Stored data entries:
● ● ● ● ●

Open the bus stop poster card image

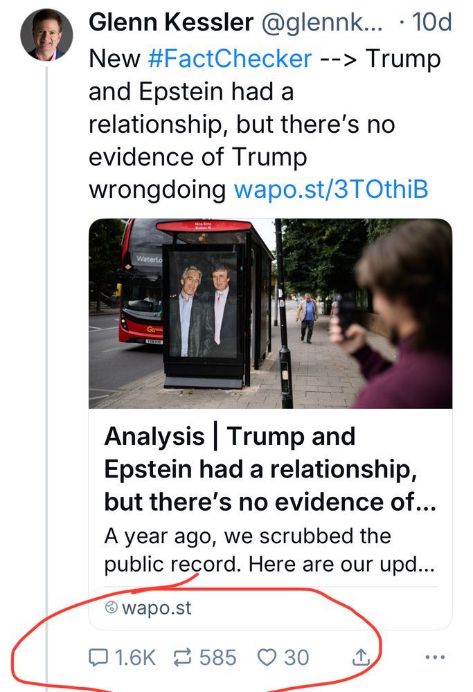pos(270,313)

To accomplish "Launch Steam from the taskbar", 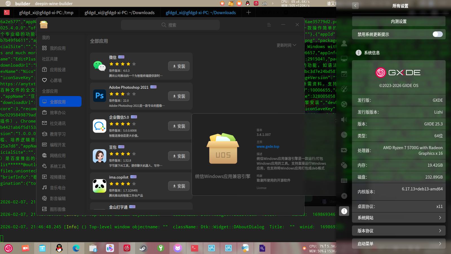I will (x=144, y=248).

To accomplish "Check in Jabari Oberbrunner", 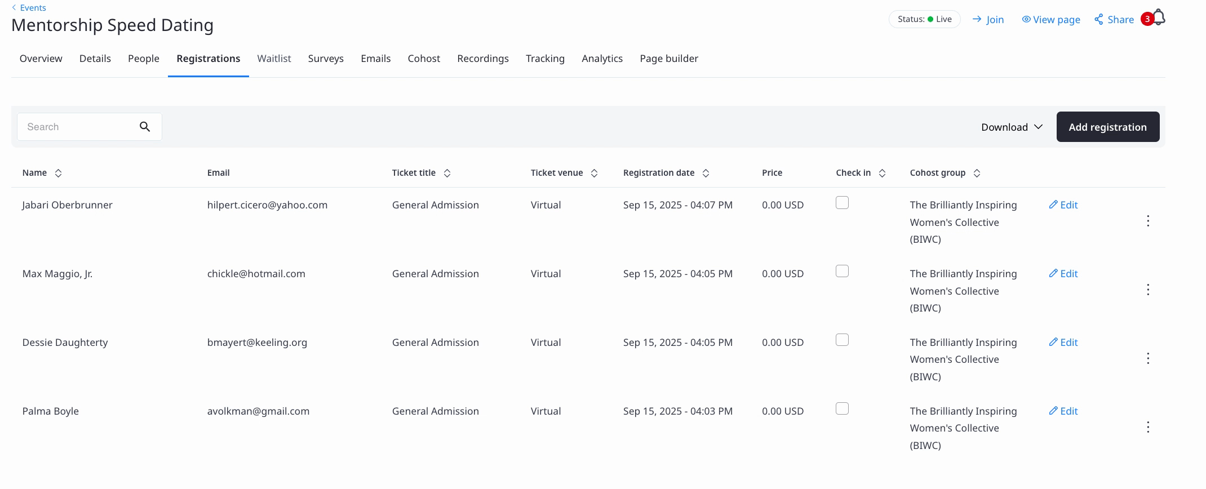I will 842,203.
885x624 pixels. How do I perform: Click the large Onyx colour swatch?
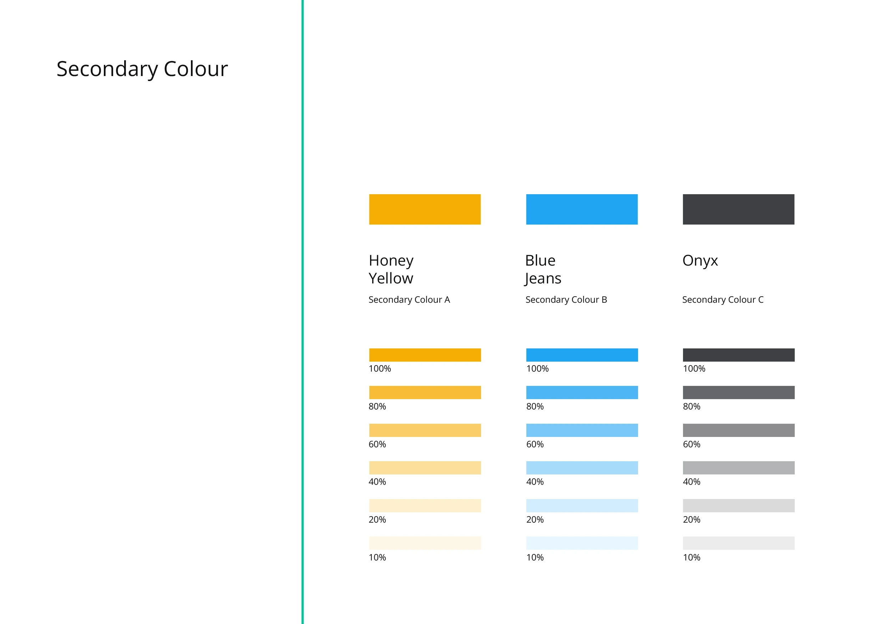pos(739,209)
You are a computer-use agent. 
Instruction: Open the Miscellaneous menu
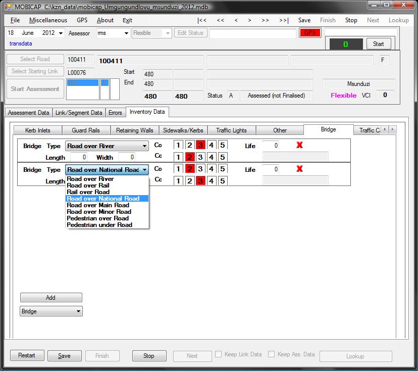(x=48, y=20)
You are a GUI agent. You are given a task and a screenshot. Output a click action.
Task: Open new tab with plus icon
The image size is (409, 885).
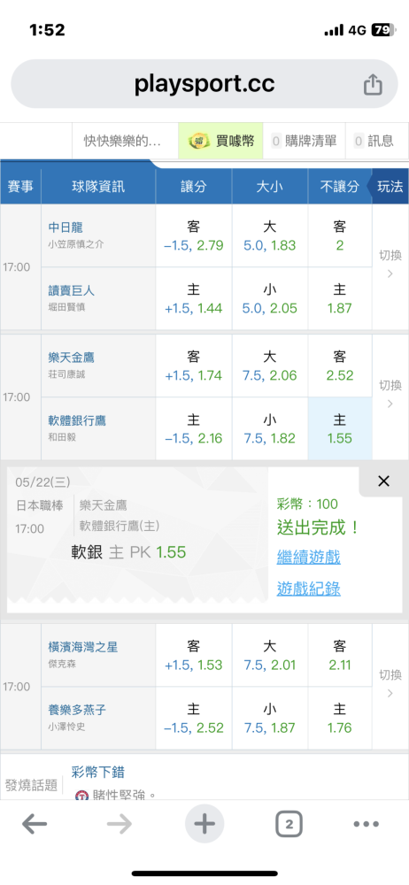pyautogui.click(x=205, y=824)
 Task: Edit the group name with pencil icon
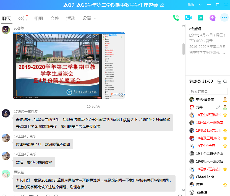click(x=162, y=5)
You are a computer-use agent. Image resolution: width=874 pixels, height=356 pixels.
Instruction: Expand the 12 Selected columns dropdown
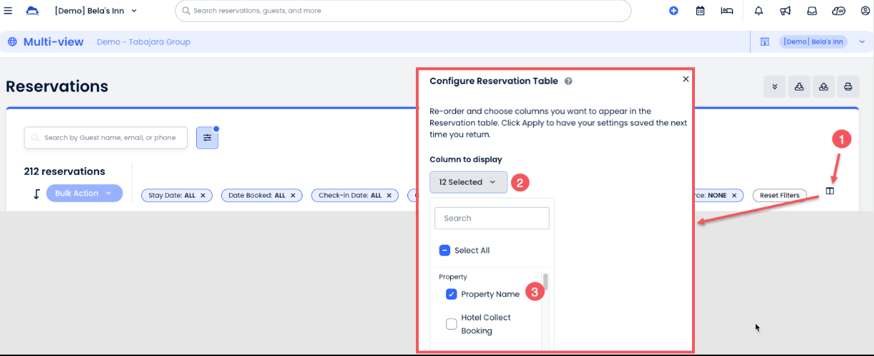click(x=467, y=182)
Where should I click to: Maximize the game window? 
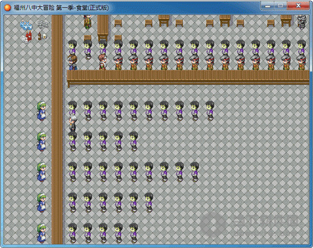click(280, 6)
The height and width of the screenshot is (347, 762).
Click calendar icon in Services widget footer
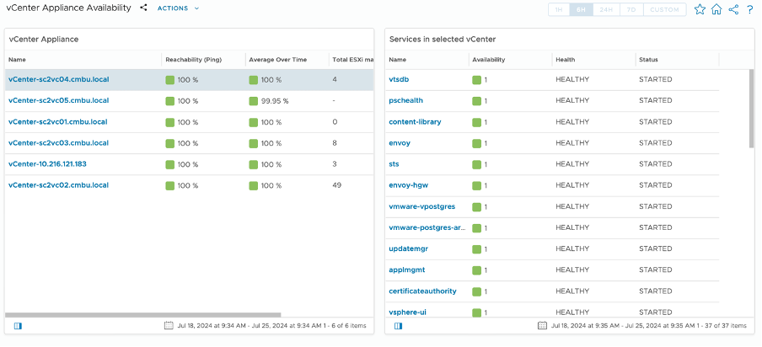(542, 325)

● ● ● ● ●

What is expected |
Leaving out every picture, transcribe exactly the lines from the line that contains "Where should I" through the final line of the entries above.

Result of this exercise |
Where should I click to: Maximize the game window? 
click(280, 6)
The height and width of the screenshot is (347, 762).
Click calendar icon in Services widget footer
(542, 325)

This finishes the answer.